This post is part of a continuing DBR on Data series on Executive Order 13800 and updates on its implementation a year after passage.
Strengthening federal information technology (IT) has been one of the priorities of the current administration, as outlined in the May 2017 Executive Order 13800. As summarized in our previous blog, the Director of the American Technology Council (ATC) was tasked, among other things, to coordinate the preparation of a report to the president regarding modernization of federal IT infrastructure. The draft report was made available for public comment in August, and finalized in December 2017. The final report’s implementation clock started on January 1, 2018.
Key recommendations of the report
The final report is structured around two major themes: “Network Modernization & Consolidation” and “Shared Services to Enable Future Network Architectures,” followed by a number of appendices detailing aspects relevant for implementation.
For the network modernization and consolidation, the report identified several objectives, such as “reduce the federal attack surface,” improve visibility and resilience against sophisticated attacks, and ensure that new technology can be used without sacrificing reliability or performance. Accordingly, the implementation plan focused on the following three areas, with certain milestones required to be reached within the 30-, 60-, 90-, 120-, 150-, 180-, and 365-day period:
- Prioritize the modernization of high-risk high value assets.

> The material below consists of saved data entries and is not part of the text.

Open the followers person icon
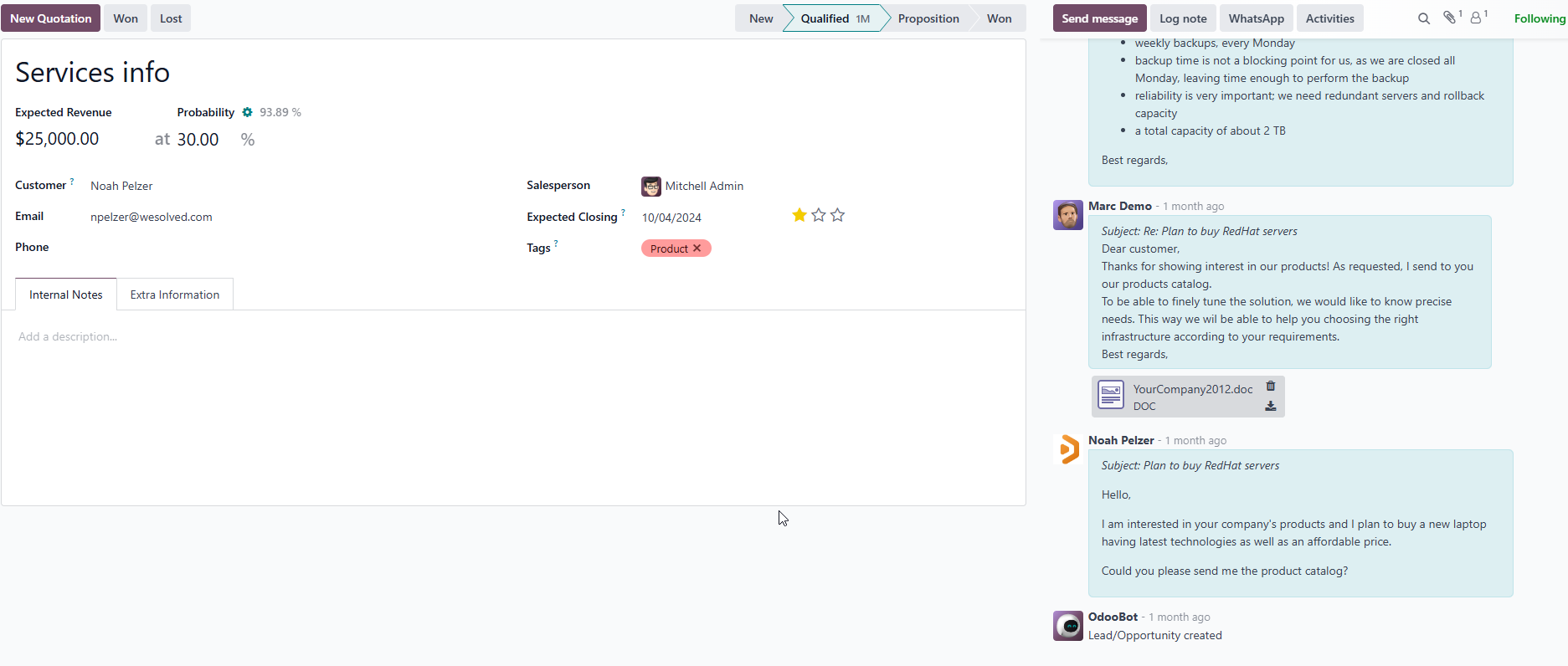Image resolution: width=1568 pixels, height=666 pixels. [x=1476, y=18]

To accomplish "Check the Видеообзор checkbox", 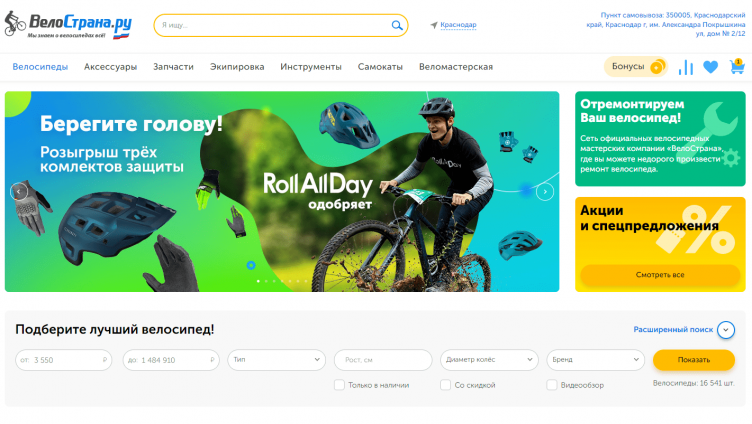I will [x=552, y=385].
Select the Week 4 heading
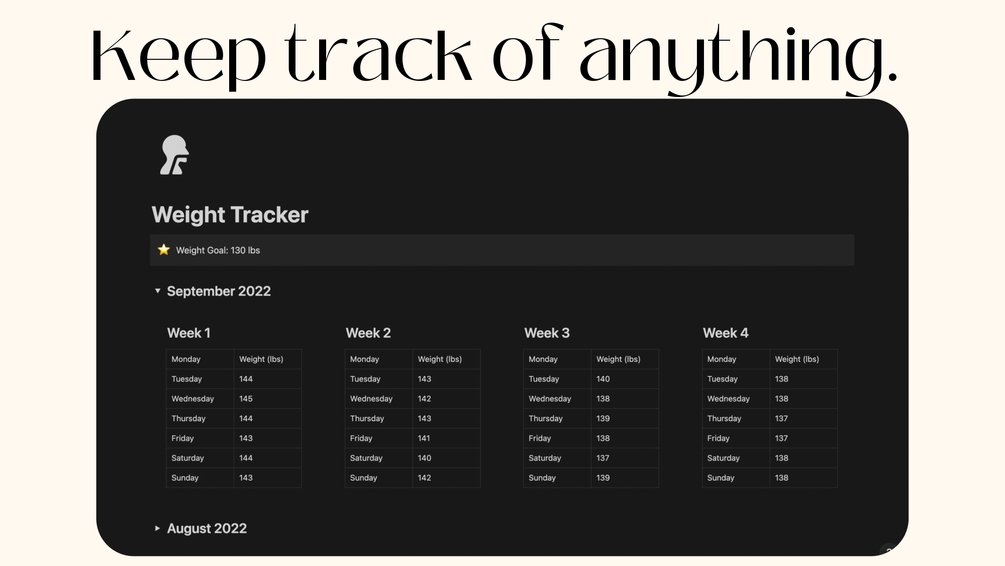 [x=726, y=333]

- Modernize the trusted internet connections and national cybersecurity protection system program to enable cloud migration.
- Consolidate network acquisitions and management.
With regard to shared services that would enable future network architectures, the report’s recommendations are as follows (each with a different milestones timeline):
- Enable use of commercial cloud.
- Accelerate adoption of cloud email and collaboration tools.
- Improve existing and provide additional security shared services.
Enhanced use of commercial cloud is envisioned through:
- Vendor-owned and operated servers and applications (Software as a Service, SaaS).
- Vendor-owned and operated servers and government-operated applications with networks that utilize a secure connection (Infrastructure as a Service).
- Government-owned data center buildings with vendor-owned and operated service.
- Vendor-owned and operated data centers with servers dedicated for government use.
Appendices provide guidelines for implementation
The report’s appendices provide guidelines for implementation. The following is a brief overview of each of the appendices:
“Appendix A: Data-Level Protections and Modernization of Federal IT” discusses such issues as encryption of data in transit and at rest, multi-factor authentication, the least privilege principle, application whitelisting, mobile device security, and others.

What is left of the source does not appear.